Models Accurately Project Warming

"One thing is known for certain about these computer models, and it is that they are wrong as tested against the last twenty years of elapsed global temperature."

This is another false statement.  As we saw in Lindzen Illusion #2 and the rebuttal to "Hansen's 1988 prediction was wrong", in 1988 James Hansen projected global temperature changes to a high degree of accuracy (Figure 1).

Hansen vs Lindzen

Figure 1: Hansen et al. 1988 Scenario B adjusted to reflect observed radiative forcing changes (red) vs. our reconstruction of what Lindzen's temperature projections may have looked like based on comments he made in a 1989 talk (blue) and the average of the GISTEMP land-only and land-ocean temperature record (black).

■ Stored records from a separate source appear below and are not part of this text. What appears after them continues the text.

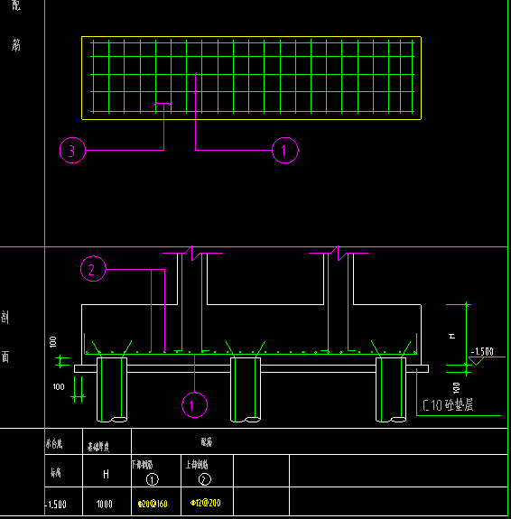Screen dimensions: 511x519
Task: Click the 1000 thickness value in the table
Action: 105,504

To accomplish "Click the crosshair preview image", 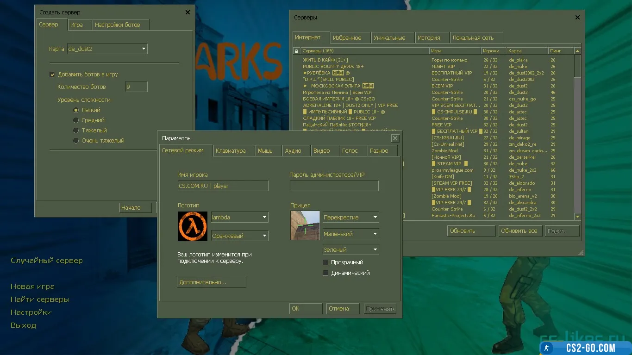I will [305, 225].
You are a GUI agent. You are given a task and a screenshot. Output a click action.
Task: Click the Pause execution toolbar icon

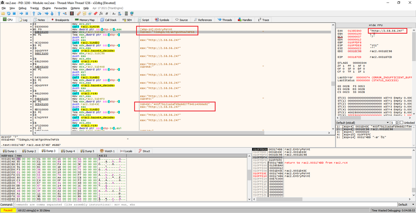27,13
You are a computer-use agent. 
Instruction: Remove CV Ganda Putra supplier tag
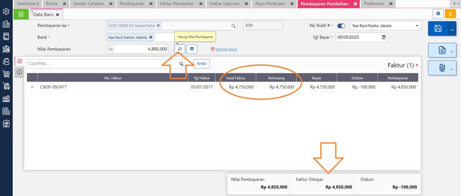click(158, 26)
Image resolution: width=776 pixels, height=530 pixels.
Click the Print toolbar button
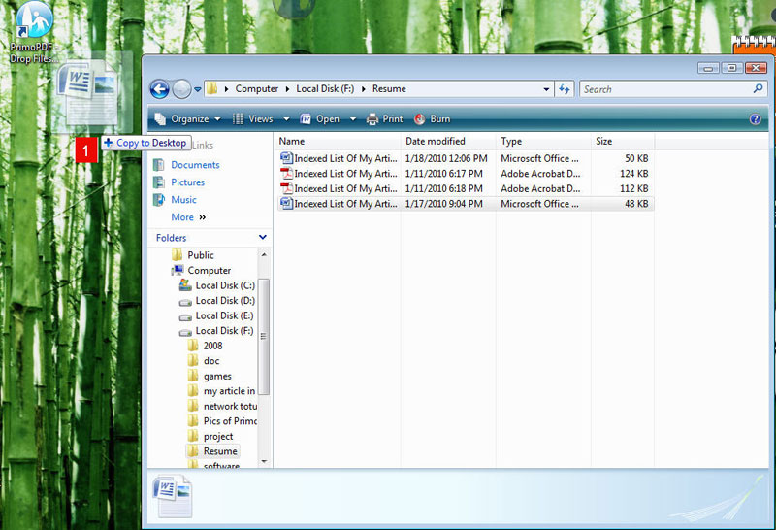tap(384, 118)
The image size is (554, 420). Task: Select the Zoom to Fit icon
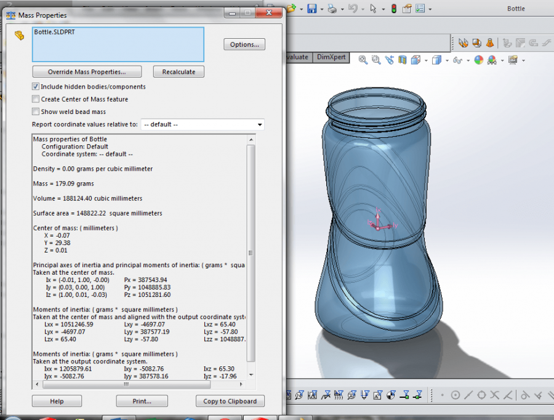click(x=363, y=60)
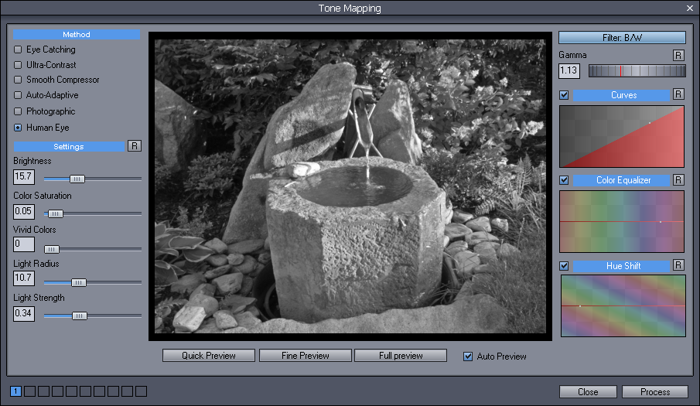
Task: Click the Fine Preview button
Action: [x=305, y=356]
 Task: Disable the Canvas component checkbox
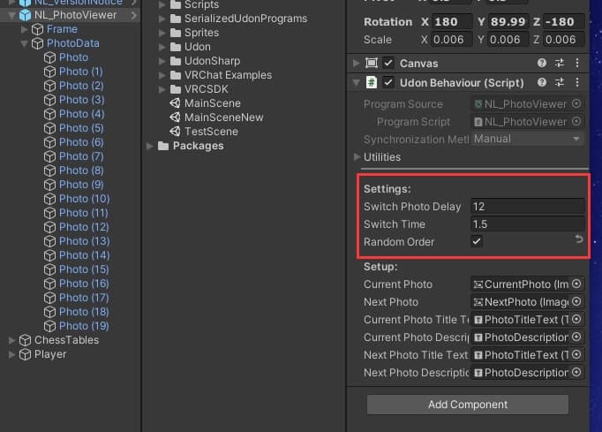pos(388,64)
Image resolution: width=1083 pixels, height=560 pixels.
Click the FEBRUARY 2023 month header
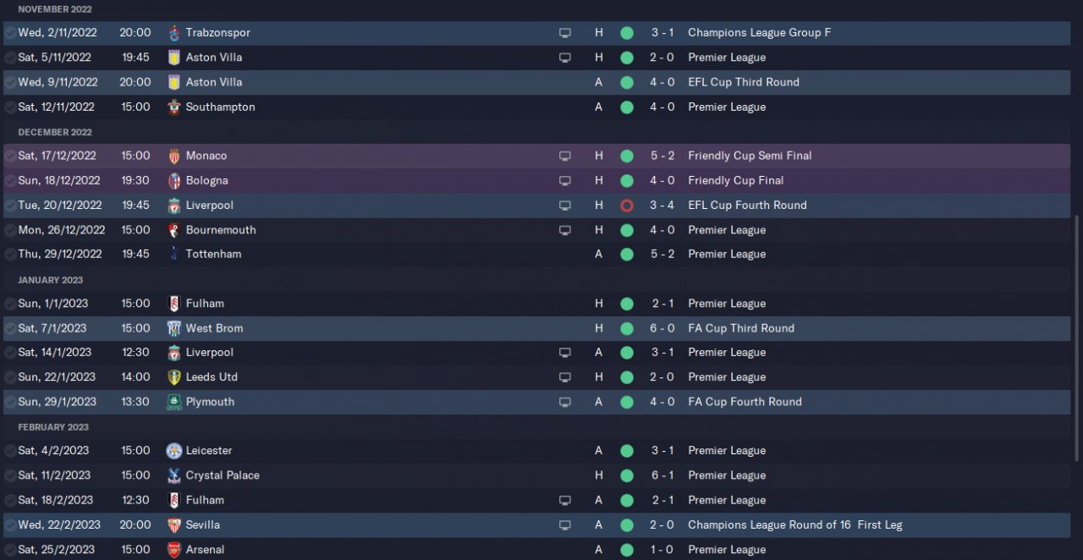coord(53,427)
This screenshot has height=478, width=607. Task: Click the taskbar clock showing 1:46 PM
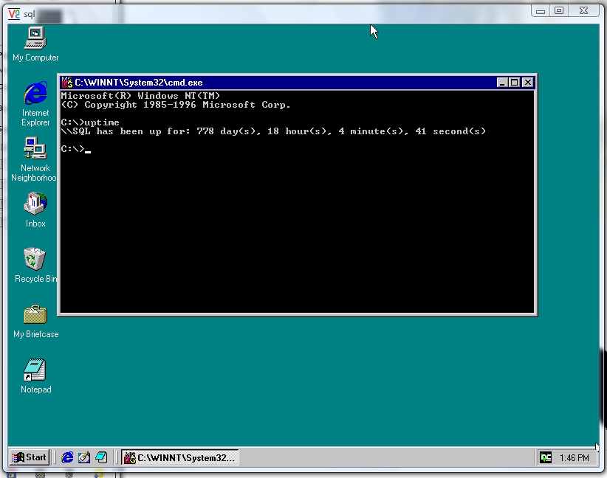click(575, 458)
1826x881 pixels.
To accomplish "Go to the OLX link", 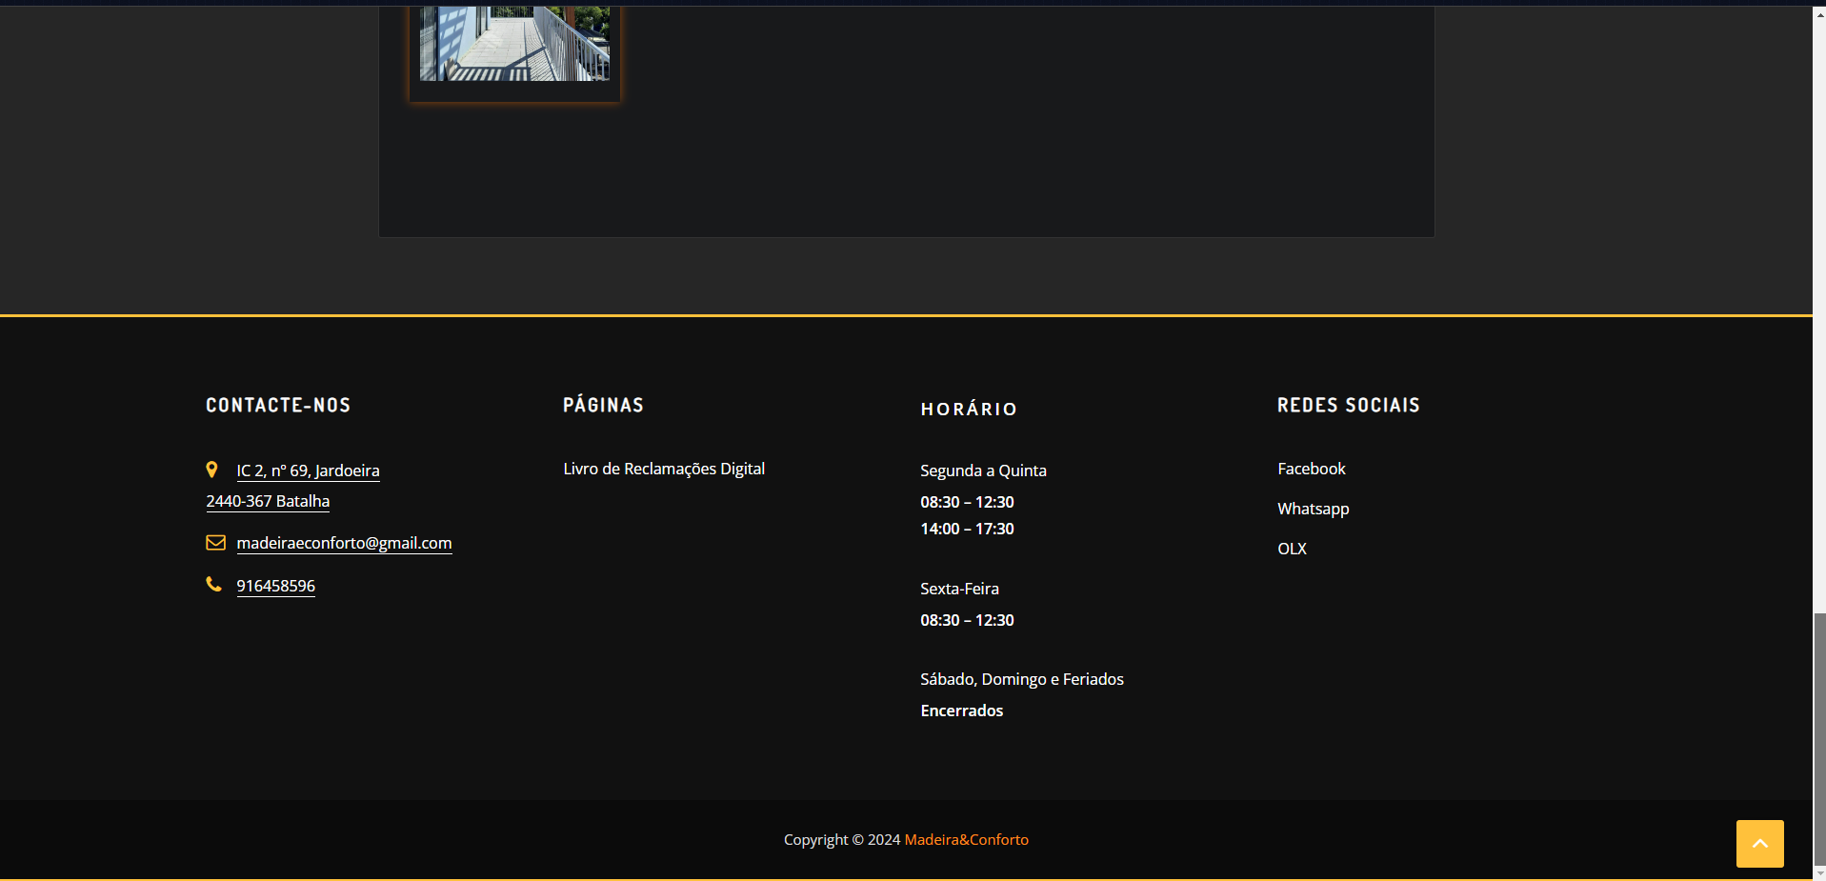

Additionally, the observed temperature change is well within the range of IPCC model projections (Figure 2).

RC model data comparison

Figure 2:  IPCC AR4 hindcast and forecast temperature projection range vs. observations (RealClimate)

Internal Variability

Carter also suggests that rather than being man-made, the observed global warming could just be due to natural internal variability:

"that we can’t identify and measure [an anthropogenic warming signal] indicates that the signal is so small that it is lost in the noise of natural climate variation....Global average temperature at the end of the twentieth century fell well within the bounds of natural climate variation"

"It's internal variability" has become a popular "skeptic" argument, and one which we have previously addressed in Christy Crock #3 and Lindzen Illusion #5.  The argument's Achilles heel is that the oceans, from which heat would be transferred to the air if surface warming were simply due to internal variability, are also warming.  Moreover, contrary to Carter's claim, the average global surface air warming over the past century (0.8°C) is well outside the range of the influence of internal variability on surface temperatures over decadal timescales (generally no more than 0.3°C), and this variability can account for little if any of the 20th century warming (Figure 3).

Swanson Tsonis variability

Figure 3: Estimation of the observed signature of internal variability in the observed 20th century global mean temperature in climate model simulations (Swanson et al. 2009).

Carter Strikes Out

Here we have examined just three of the many false claims in Carter's article.  In each case, Carter's claims were easily refuted by a quick review of the scientific literature.  Yet amazingly, Carter also has the gall to claim

"environmental activists and their supporters, including apparently many scientists, [developed] the disease known as deaf ear."

In reality it's Carter who appears to be deaf and blind to the body of climate science research.  Until he puts in the time to learn about the scientific field, Carter is in no position to be advising others how we should respond to the threats posed by climate change.  Carter advising climate "skeptics" is a case of the blind leading the blind.